▶ DATA SUPPLIED:
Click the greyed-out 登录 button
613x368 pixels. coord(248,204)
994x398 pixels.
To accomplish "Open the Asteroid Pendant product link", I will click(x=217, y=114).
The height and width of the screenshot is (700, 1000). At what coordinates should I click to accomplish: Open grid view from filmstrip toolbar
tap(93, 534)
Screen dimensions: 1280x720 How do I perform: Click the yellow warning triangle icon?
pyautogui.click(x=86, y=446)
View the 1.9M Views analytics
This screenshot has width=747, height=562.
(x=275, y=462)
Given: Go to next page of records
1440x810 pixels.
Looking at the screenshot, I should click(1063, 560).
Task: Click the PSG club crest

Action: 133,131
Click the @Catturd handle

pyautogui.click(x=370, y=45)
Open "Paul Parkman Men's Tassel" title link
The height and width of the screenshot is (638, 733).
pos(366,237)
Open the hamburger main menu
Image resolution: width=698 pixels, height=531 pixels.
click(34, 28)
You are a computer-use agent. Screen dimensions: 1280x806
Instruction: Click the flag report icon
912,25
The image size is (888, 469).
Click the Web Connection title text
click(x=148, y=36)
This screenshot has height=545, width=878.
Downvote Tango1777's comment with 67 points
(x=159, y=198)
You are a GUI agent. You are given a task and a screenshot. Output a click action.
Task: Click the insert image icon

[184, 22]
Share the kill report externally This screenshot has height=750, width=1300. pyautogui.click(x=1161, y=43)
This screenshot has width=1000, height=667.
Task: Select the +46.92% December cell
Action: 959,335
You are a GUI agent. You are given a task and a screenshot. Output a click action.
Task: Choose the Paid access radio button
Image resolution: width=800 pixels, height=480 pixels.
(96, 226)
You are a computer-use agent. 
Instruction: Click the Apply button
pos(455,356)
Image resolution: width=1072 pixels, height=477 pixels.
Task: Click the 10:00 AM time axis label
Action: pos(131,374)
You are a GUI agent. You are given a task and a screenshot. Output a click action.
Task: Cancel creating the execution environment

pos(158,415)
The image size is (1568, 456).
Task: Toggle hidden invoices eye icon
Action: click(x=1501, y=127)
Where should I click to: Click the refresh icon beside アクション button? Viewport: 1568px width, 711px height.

▶ WORK REQUEST: Report how many lines in the material above include "computer", and give no other words.

▶ FINISHED EXERCISE: 2